Sapessi come è strano vedere dell’acqua colorata a Milano. In strutture cilindriche di vetro, con colori accesi, colori pop. E se poi si guarda in fondo, giù giù attraverso il liquido, si scopre un mondo sommerso, un tesoro nascosto. Un’anfora a metà tra il reperto archeologico e l’immaginario favolistico dei relitti delle navi.
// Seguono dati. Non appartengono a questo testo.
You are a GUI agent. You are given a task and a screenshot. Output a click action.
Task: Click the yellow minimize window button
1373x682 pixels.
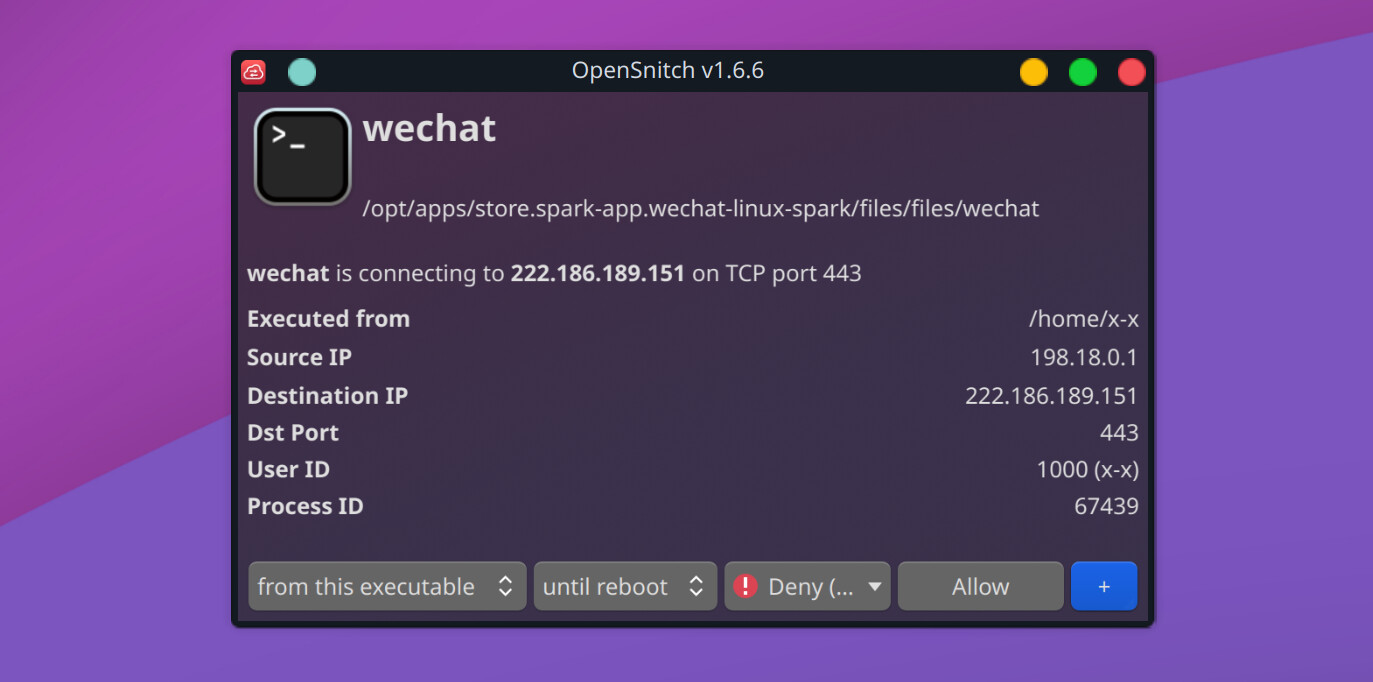click(1033, 72)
Sono le opere scultoree di Katia Orgiana (Genova, 1971), in mostra in un progetto site-specific nella nuova doppia personale alla Aus 18, con la curatela di Chiara Canali. Accanto, un’altra giovane artista –Barbara Mezzaro (Albenga, 1973)- interviene con una serie di scatti fotografici di stralci urbani a bagnare d’acqua la visione d’insieme, a rendere liquida e appannata la prospettiva. Waterstream è il flusso dell’acqua, il suo scorrere continuo. È quel lasciare una patina semi-trasparente che rende
Katia Orgiana riprende il filo della propria ricerca scultorea con la produzione del Deserto delle Anfore, una serie di profili vascolari in ferro emergenti a metà da una superficie piatta (sabbia, acqua, terra?) che lasciano aloni vagamente lunari, minimal e antichi allo stesso tempo. Ma questa volta l’artista ha deciso di introdurre una novità assoluta, di aprire un nuovo corso di sperimentazione immergendo queste strutture modulari in liquidi simili a detersivi, arancio, azzurri, verdi, viola (cinque “vasche” di cristallo e cinque diversi colori). Raggiungendo così un risultato di intrigante vedo-non vedo, di immersione e sommersione esteticamente piacevole e simbolico. Ma è soprattutto con l’installazione video-scultorea preparata per lo spazio espositivo che prende pienamente forma sensoriale il concetto dello scorrere dell’acqua, dello sciabordio di un fiume sulle pietre, o di un’onda che si infrange sulla spiaggia. Si cammina sulla superficie lunare di anfore, e ci si trova di fronte ad una cascata d’acqua fissata dalla video- proiezione.
Accanto, la serie di scatti fotografici di Barbara Mezzaro, riprendono ancora una volta il tema dello scatto urbano notturno, del profilo di un grattacielo. Ma lo fanno in una prospettiva nuova e particolare, quella stessa visione liquida e gelatinosa che si accompagna ad un ambiente acquoso. Nei light-box dell’artista le linee architettoniche riprese da tagli geometrici e bassi si sciolgono in visioni sottomarine, come attraverso la superficie di una patina d’acqua. O attraverso il filtro di un sogno. Un colpo di luce qua e là dato dall’obiettivo getta ancora più nell’ombra il resto dell’immagine, la scurisce, la affonda, la inquieta. Ma soprattutto la priva di concretezza e di presa sul reale. Se in un primo momento la visione d’insieme sulla galleria non è di immediata coerenza, diventa a poco a poco piacevole scoprire il flusso che lega i lavori, la sommersione visiva e sonora che dà l’idea comune dell’acqua.
Ed è interessante scoprire come l’elemento primario per eccellenza possa essere simbolo di leggerezza, di mollezza, di fluire continuo di tempo e memoria: anche e soprattutto a livello visivo.